I am trying to allocate a 2D array on GPU, fill it with values, and copy it back to the CPU. My code is as follows:
__global__ void Kernel(char **result,int N)
{
//do something like result[0][0]='a';
}
int N=20;
int Count=5;
char **result_h=(char**)malloc(sizeof(char*)*Count);
char **result_d;
cudaMalloc(&result_d, sizeof(char*)*Count);
for(int i=0;i<Count;i++)
{
result_h[i] = (char*)malloc(sizeof(char)*N);
cudaMalloc(&result_d[i], sizeof(char)*N); //get exception here
}
//call kernel
//copy values from result_d to result_h
printf("%c",result_h[0][0])//should print a
How can i achieve this?
Upvotes: 1
Views: 7116
Reputation: 1
The following code sample allocates a width×height 2D array of floating-point values and shows how to loop over the array elements in device code[1]
// host code
float* devPtr;
int pitch;
cudaMallocPitch((void**)&devPtr, &pitch, width * sizeof(float), height);
myKernel<<<100, 192>>>(devPtr, pitch);
// device code
__global__ void myKernel(float* devPtr, int pitch)
{
for (int r = 0; r < height; ++r) {
float* row = (float*)((char*)devPtr + r * pitch);
for (int c = 0; c < width; ++c) {
float element = row[c]; }
}
}
The following code sample allocates a width×height CUDA array of one 32-bit floating-point component[1]

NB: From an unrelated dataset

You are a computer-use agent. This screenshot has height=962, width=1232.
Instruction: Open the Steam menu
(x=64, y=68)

cudaChannelFormatDesc channelDesc = cudaCreateChannelDesc<float>();
cudaArray* cuArray;
cudaMallocArray(&cuArray, &channelDesc, width, height);
The following code sample copies the 2D array to the CUDA array allocated in the previous code samples[1]:
cudaMemcpy2DToArray(cuArray, 0, 0, devPtr, pitch, width * sizeof(float), height,
cudaMemcpyDeviceToDevice);
The following code sample copies somehost memory array to device memory[1]:
float data[256];
int size = sizeof(data);
float* devPtr;
cudaMalloc((void**)&devPtr, size);
cudaMemcpy(devPtr, data, size, cudaMemcpyHostToDevice);
you can understand theses examples and apply them in your purpose.
[1] NVIDIA CUDA Compute Unified Device Architecture
Upvotes: 0
Reputation: 6675
For doing the simplest 2D operations on a GPU, I'd recommend you just treat it as a 1D array. cudaMalloc a block of size w*h*sizeof(char). You can access the element (i,j) through index j*w+i.

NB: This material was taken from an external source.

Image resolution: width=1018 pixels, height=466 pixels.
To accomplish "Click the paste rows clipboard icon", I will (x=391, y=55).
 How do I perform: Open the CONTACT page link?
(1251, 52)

Alternatively, you could use cudaMallocArray to get a 2D array. This has a better sense of locality than linear mapped 2D memory. You can easily bind this to a texture, for example.
Now in terms of your example, the reason why it doesn't work is that cudaMalloc manipulates a host pointer to point at a block of device memory. Your example allocated the pointer structure for results_d on the device. If you just change the cudaMalloc call for results_d to a regular malloc, it should work as you originally intended.
That said, perhaps one of the two options I outlined above might work better from an ease of code maintenance perspective.
Upvotes: 1
Reputation: 48310
When allocating in that way you are allocating addresses that are valid on the CPU memory. The value of the addresses is transferred as a number without problems, but once on the device memory the char* address will not have meaning.
Create an array of N * max text length, and another array of length N that tells how long each word is.
This is a bit more advanced but if you are processing a set of defined text (passwords for example) I would suggest you to group it by text length and create specialized kernel for each length
template<int text_width>
__global__ void Kernel(char *result,int N)
{
//pseudocode
for i in text_width:
result[idx][i] = 'a'
}
and in the kernel invocation code you specify:
switch text_length
case 16:
Kernel<16> <<<>>> ()
Upvotes: 0
Reputation: 212929
You can't manipulate device pointers in host code, which is why the cudaMalloc call inside the loop fails. You should probably just allocate a single contiguous block of memory and then treat that as a flattened 2D array.
Upvotes: 3